Example as a statement executor:

PS > $foo = 2
PS > Invoke-Expression '$foo += 2; $foo'

==Microcode==
In 1966 IBM Conversational Programming System (CPS) introduced a microprogrammed function EVAL to perform "interpretive evaluation of expressions which are written in a modified Polish-string notation" on an IBM System/360 Model 50. Microcoding this function was "substantially more" than five times faster compared to a program that interpreted an assignment statement.

==Theory==
In theoretical computer science, a careful distinction is commonly made between eval and apply. Eval is understood to be the step of converting a quoted string into a callable function and its arguments, whereas apply is the actual call of the function with a given set of arguments. The distinction is particularly noticeable in functional languages, and languages based on lambda calculus, such as LISP and Scheme. Thus, for example, in Scheme, the distinction is between

(eval '(f x) )

where the form (f x) is to be evaluated, and

(apply f (list x))

where the function f is to be called with argument x.
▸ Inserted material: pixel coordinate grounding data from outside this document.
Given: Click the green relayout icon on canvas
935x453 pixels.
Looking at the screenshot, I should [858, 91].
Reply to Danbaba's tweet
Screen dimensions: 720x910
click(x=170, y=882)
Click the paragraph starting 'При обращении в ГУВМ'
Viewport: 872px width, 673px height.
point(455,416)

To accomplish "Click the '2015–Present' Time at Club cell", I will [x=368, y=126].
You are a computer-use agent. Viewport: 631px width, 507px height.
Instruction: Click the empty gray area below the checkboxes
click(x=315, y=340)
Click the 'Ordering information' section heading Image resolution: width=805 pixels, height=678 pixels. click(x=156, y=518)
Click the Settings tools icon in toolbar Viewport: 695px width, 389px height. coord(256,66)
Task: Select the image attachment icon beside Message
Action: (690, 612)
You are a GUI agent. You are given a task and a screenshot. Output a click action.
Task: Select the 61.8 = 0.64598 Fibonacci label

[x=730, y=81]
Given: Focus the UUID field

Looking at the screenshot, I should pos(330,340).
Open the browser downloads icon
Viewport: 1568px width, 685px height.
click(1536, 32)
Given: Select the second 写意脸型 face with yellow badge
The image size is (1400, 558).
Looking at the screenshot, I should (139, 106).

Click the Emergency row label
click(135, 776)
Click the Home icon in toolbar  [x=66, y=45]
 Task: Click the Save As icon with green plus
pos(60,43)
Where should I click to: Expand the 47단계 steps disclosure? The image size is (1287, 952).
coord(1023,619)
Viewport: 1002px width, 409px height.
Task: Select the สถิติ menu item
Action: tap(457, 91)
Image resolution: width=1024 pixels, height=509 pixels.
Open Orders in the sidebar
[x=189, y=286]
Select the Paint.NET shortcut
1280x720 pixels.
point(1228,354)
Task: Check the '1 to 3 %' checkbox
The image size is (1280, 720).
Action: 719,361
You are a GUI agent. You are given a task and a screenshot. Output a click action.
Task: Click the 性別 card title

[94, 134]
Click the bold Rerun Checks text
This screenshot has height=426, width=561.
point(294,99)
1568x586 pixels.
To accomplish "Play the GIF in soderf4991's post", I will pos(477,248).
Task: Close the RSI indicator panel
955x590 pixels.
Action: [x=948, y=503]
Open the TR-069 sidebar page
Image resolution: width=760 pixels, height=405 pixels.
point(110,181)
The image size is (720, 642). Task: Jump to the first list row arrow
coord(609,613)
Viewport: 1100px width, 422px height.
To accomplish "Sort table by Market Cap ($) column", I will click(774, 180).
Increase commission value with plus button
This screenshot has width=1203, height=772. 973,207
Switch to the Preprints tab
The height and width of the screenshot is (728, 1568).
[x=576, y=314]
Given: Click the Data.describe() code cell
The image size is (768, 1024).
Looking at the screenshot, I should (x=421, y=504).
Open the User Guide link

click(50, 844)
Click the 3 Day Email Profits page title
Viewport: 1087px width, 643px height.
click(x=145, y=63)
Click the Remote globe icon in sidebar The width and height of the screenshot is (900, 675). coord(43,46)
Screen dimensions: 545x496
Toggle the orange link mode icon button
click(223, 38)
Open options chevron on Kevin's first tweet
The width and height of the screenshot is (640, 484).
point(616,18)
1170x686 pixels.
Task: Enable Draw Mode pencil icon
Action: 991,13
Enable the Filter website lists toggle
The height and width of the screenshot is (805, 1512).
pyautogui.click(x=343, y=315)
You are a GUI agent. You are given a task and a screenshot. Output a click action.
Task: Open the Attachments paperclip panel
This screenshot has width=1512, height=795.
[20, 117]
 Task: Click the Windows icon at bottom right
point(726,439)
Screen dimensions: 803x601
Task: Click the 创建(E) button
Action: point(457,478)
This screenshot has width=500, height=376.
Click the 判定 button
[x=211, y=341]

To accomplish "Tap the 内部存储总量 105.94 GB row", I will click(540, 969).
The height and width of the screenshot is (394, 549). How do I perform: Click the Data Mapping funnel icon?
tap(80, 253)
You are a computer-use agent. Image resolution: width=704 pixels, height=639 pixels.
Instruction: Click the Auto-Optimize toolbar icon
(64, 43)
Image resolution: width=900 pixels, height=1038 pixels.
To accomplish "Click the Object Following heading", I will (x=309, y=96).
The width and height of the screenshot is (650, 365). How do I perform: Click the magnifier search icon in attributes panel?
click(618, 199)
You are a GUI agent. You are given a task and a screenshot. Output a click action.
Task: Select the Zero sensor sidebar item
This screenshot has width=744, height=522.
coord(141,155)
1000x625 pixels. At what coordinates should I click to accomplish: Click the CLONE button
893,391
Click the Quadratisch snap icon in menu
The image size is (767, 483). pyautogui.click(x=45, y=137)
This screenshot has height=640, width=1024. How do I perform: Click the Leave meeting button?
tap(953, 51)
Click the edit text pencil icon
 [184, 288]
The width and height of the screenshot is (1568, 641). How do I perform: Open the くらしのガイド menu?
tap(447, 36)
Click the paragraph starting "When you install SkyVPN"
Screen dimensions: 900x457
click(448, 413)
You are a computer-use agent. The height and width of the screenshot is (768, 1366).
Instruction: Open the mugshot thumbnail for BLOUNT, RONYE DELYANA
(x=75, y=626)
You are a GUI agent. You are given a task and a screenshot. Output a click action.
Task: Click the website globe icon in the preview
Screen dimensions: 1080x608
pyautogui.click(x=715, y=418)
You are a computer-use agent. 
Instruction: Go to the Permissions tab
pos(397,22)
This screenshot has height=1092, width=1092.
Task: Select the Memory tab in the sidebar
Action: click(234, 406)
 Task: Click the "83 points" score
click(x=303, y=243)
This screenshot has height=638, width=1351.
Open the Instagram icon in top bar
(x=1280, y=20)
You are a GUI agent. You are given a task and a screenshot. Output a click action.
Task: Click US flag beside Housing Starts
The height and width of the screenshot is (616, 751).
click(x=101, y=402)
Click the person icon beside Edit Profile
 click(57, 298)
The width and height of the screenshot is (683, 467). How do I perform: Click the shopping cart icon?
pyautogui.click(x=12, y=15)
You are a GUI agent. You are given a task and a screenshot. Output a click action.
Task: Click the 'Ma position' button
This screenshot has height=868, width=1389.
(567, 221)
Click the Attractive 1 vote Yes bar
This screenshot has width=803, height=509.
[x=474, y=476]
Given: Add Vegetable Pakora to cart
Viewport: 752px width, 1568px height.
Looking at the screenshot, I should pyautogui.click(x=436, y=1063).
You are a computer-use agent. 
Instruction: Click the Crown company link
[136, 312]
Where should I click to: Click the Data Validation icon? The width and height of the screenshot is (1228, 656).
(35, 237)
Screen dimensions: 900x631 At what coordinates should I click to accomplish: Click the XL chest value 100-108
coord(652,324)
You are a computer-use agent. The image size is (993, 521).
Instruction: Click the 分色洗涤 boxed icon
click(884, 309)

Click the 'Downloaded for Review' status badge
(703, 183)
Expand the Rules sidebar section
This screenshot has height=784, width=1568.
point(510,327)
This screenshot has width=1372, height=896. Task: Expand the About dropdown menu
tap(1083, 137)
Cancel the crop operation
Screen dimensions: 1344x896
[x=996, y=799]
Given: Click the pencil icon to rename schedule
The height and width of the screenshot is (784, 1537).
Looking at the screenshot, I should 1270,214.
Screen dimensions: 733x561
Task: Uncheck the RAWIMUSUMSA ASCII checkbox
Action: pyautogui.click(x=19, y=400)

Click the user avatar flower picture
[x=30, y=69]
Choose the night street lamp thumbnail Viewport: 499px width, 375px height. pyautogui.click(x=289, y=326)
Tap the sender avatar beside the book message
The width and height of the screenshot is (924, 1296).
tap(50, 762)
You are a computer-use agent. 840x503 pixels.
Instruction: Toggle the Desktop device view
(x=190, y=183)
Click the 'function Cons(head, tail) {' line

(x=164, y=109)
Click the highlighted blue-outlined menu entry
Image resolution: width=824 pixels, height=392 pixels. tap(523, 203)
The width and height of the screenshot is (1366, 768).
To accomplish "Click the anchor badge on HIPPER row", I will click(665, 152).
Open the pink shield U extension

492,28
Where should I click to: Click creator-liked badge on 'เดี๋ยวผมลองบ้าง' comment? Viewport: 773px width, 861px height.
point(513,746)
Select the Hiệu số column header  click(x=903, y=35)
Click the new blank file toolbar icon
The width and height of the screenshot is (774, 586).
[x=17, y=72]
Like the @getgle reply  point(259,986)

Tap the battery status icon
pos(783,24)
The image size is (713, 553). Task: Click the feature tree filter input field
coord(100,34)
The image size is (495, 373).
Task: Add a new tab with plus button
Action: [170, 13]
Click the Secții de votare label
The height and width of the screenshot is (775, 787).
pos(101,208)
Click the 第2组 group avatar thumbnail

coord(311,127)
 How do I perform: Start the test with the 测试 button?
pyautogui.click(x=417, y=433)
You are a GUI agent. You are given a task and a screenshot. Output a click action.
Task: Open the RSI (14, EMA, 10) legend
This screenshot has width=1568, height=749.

Eval and apply are the two interdependent components of the eval-apply cycle, which is the essence of evaluating Lisp, described in SICP.

In category theory, the eval morphism is used to define the closed monoidal category. Thus, for example, the category of sets, with functions taken as morphisms, and the cartesian product taken as the product, forms a Cartesian closed category. Here, eval (or, properly speaking, apply) together with its right adjoint, currying, form the simply typed lambda calculus, which can be interpreted to be the morphisms of Cartesian closed categories.